- Document text
================================
How To Find Motivation? The Key To Making Your New Year’s Resolution Happen

girl running on beach

Okay, so you’re rethinking your life right now? The New Year has come and gone, and you have done some deep soul searching . You want to make a change, and YOU KNOW it’s gonna improve your life, but you just can’t find the motivation to start.

Maybe you even started, but find it hard to stay motivated to keep going. If you’ve read my previous article about changing habits, you know that we usually don’t make changes that are good for us, because it is usually somewhat challenging to do –er rather uncomfortable.

If it was easy, we’d all be doing it.

So we look and look for different ways to motivate ourselves. But nothing we seem to do is enough motivation to keep us going. We always seem to fall back into our old habits. Well, if you’d like to take a look at my extended version of how to change a habit, click here. It’s a course that helps you understand what you need to do in order to make a change in your life, and make it stick.

One of the secrets that is key, to all of the hardest changes in life, is that motivation is not mandatory. So many people give up on making a change because they lack motivation. AND let’s note; desire is different from motivation. You can desire to change all you want... to make something happen. Motivation, however, takes action. Without action, it’s very difficult to stay motivated. I know it sounds backwards, but listen...

The secret that everyone doesn’t know is: motivation will not always be there. For the majority of people, motivation actually comes from SEEING a desired outcome in the near future.
================================
- Exercise requirements
a) According to the motivation article, what does motivation come from for most people?
b) Decide whether each statement agrees with the motivation article. Answer yes or no, and quote the deciding words: (i) Desire and motivation are the same thing. (ii) The writer points readers to a course on changing a habit. (iii) Motivation will always be present.
The data has no connection to the motivation article.

- Data block
================================
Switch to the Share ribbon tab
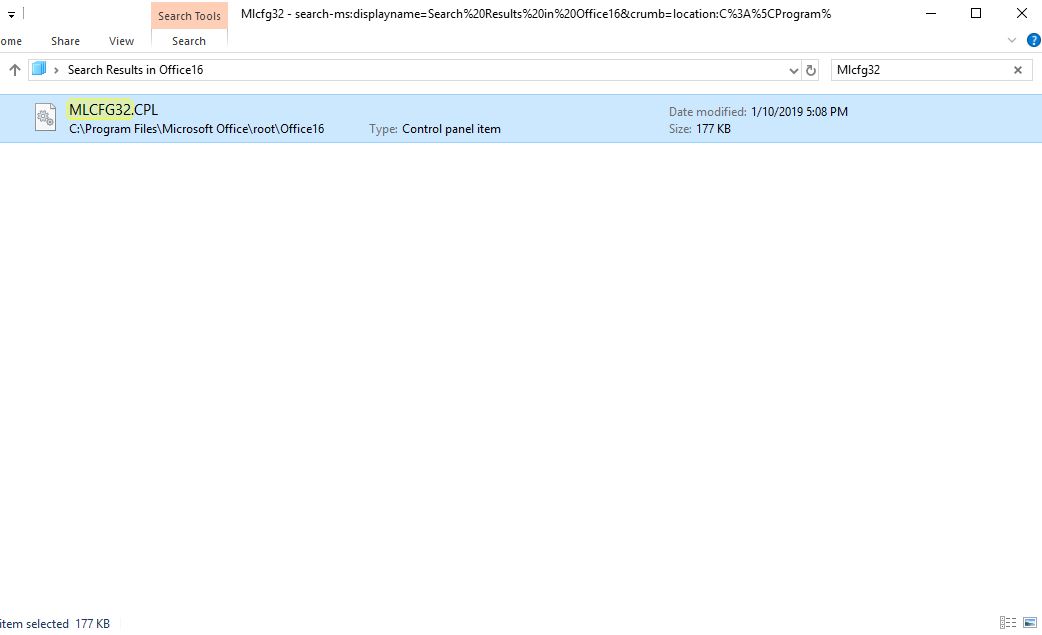The image size is (1042, 635). tap(64, 41)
================================
- Expected answers
a) For most people, motivation comes from seeing a desired outcome in the near future.

b)
(i) No: "desire is different from motivation."
(ii) Yes: "It’s a course that helps you understand what you need to do in order to make a change in your life, and make it stick."
(iii) No: "motivation will not always be there."